### REQUIRED ACTION
Retype all of the data that follows, line for line.

### MATERIAL FOR THE TASK
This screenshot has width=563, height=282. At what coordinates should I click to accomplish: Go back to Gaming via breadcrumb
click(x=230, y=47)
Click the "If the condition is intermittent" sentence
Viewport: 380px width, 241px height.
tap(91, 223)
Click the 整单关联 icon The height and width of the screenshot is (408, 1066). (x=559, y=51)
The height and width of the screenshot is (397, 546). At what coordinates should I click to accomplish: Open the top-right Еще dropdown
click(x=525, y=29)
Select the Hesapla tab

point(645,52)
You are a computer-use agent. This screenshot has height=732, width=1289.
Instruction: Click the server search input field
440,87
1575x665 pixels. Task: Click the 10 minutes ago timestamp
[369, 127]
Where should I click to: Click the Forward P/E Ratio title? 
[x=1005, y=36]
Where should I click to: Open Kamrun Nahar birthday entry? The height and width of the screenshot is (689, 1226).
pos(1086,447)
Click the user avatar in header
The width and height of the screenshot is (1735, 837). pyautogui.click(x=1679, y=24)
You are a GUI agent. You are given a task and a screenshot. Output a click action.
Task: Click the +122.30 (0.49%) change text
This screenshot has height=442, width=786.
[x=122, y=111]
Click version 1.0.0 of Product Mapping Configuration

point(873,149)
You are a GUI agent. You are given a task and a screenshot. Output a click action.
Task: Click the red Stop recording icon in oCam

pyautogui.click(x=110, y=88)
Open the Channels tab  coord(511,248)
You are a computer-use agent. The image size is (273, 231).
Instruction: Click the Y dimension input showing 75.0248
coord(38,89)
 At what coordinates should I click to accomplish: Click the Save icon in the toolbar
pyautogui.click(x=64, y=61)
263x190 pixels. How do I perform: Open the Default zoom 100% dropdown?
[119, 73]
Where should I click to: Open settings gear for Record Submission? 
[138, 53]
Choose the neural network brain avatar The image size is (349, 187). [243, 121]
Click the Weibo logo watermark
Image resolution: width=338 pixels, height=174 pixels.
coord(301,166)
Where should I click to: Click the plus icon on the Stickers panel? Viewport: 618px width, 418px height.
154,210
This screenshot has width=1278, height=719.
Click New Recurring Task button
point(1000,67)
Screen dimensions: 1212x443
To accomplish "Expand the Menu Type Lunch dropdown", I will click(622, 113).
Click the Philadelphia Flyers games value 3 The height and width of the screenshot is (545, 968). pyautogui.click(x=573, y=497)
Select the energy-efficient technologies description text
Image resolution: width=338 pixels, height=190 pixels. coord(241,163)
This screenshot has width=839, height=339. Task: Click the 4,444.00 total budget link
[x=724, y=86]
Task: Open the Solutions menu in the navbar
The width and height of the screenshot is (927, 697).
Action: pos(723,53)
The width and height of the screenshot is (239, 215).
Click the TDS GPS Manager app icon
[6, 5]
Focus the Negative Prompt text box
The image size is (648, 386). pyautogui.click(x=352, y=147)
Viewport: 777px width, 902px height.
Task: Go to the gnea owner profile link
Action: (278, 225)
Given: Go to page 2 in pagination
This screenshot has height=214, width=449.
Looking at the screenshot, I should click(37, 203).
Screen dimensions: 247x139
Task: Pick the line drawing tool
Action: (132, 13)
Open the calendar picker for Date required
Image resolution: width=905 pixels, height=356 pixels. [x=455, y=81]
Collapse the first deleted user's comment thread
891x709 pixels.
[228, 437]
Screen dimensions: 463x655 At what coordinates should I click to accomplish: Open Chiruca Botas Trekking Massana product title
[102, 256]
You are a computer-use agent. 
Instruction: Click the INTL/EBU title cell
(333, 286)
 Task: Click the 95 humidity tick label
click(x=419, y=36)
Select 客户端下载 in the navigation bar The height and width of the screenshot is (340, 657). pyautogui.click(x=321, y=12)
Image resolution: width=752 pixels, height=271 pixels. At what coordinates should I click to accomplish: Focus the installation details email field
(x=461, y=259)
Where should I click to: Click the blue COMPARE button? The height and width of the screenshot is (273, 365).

### SOLUTION TO THIS PROBLEM
This screenshot has width=563, height=282. At what coordinates should I click to accomplish: Go back to Gaming via breadcrumb
click(x=230, y=47)
Click the "If the condition is intermittent" sentence
Viewport: 380px width, 241px height.
tap(91, 223)
Click the 整单关联 icon The height and width of the screenshot is (408, 1066). (x=559, y=51)
The height and width of the screenshot is (397, 546). At what coordinates should I click to accomplish: Open the top-right Еще dropdown
click(x=525, y=29)
Select the Hesapla tab

point(645,52)
You are a computer-use agent. This screenshot has height=732, width=1289.
Instruction: Click the server search input field
440,87
1575x665 pixels. Task: Click the 10 minutes ago timestamp
[369, 127]
Where should I click to: Click the Forward P/E Ratio title? 
[x=1005, y=36]
Where should I click to: Open Kamrun Nahar birthday entry? The height and width of the screenshot is (689, 1226).
pos(1086,447)
Click the user avatar in header
The width and height of the screenshot is (1735, 837). pyautogui.click(x=1679, y=24)
You are a GUI agent. You are given a task and a screenshot. Output a click action.
Task: Click the +122.30 (0.49%) change text
This screenshot has height=442, width=786.
[x=122, y=111]
Click version 1.0.0 of Product Mapping Configuration

point(873,149)
You are a GUI agent. You are given a task and a screenshot. Output a click action.
Task: Click the red Stop recording icon in oCam

pyautogui.click(x=110, y=88)
Open the Channels tab  coord(511,248)
You are a computer-use agent. The image size is (273, 231).
Instruction: Click the Y dimension input showing 75.0248
coord(38,89)
 At what coordinates should I click to accomplish: Click the Save icon in the toolbar
pyautogui.click(x=64, y=61)
263x190 pixels. How do I perform: Open the Default zoom 100% dropdown?
[119, 73]
Where should I click to: Open settings gear for Record Submission? 
[138, 53]
Choose the neural network brain avatar The image size is (349, 187). [243, 121]
Click the Weibo logo watermark
Image resolution: width=338 pixels, height=174 pixels.
coord(301,166)
Where should I click to: Click the plus icon on the Stickers panel? Viewport: 618px width, 418px height.
154,210
This screenshot has width=1278, height=719.
Click New Recurring Task button
point(1000,67)
Screen dimensions: 1212x443
To accomplish "Expand the Menu Type Lunch dropdown", I will click(622, 113).
Click the Philadelphia Flyers games value 3 The height and width of the screenshot is (545, 968). pyautogui.click(x=573, y=497)
Select the energy-efficient technologies description text
Image resolution: width=338 pixels, height=190 pixels. coord(241,163)
This screenshot has width=839, height=339. Task: Click the 4,444.00 total budget link
[x=724, y=86]
Task: Open the Solutions menu in the navbar
The width and height of the screenshot is (927, 697).
Action: pos(723,53)
The width and height of the screenshot is (239, 215).
Click the TDS GPS Manager app icon
[6, 5]
Focus the Negative Prompt text box
The image size is (648, 386). pyautogui.click(x=352, y=147)
Viewport: 777px width, 902px height.
Task: Go to the gnea owner profile link
Action: (278, 225)
Given: Go to page 2 in pagination
This screenshot has height=214, width=449.
Looking at the screenshot, I should click(37, 203).
Screen dimensions: 247x139
Task: Pick the line drawing tool
Action: (132, 13)
Open the calendar picker for Date required
Image resolution: width=905 pixels, height=356 pixels. [x=455, y=81]
Collapse the first deleted user's comment thread
891x709 pixels.
[228, 437]
Screen dimensions: 463x655 At what coordinates should I click to accomplish: Open Chiruca Botas Trekking Massana product title
[102, 256]
You are a computer-use agent. 
Instruction: Click the INTL/EBU title cell
(333, 286)
 Task: Click the 95 humidity tick label
click(x=419, y=36)
Select 客户端下载 in the navigation bar The height and width of the screenshot is (340, 657). pyautogui.click(x=321, y=12)
Image resolution: width=752 pixels, height=271 pixels. At what coordinates should I click to accomplish: Focus the installation details email field
(x=461, y=259)
Where should I click to: Click the blue COMPARE button? The height and width of the screenshot is (273, 365).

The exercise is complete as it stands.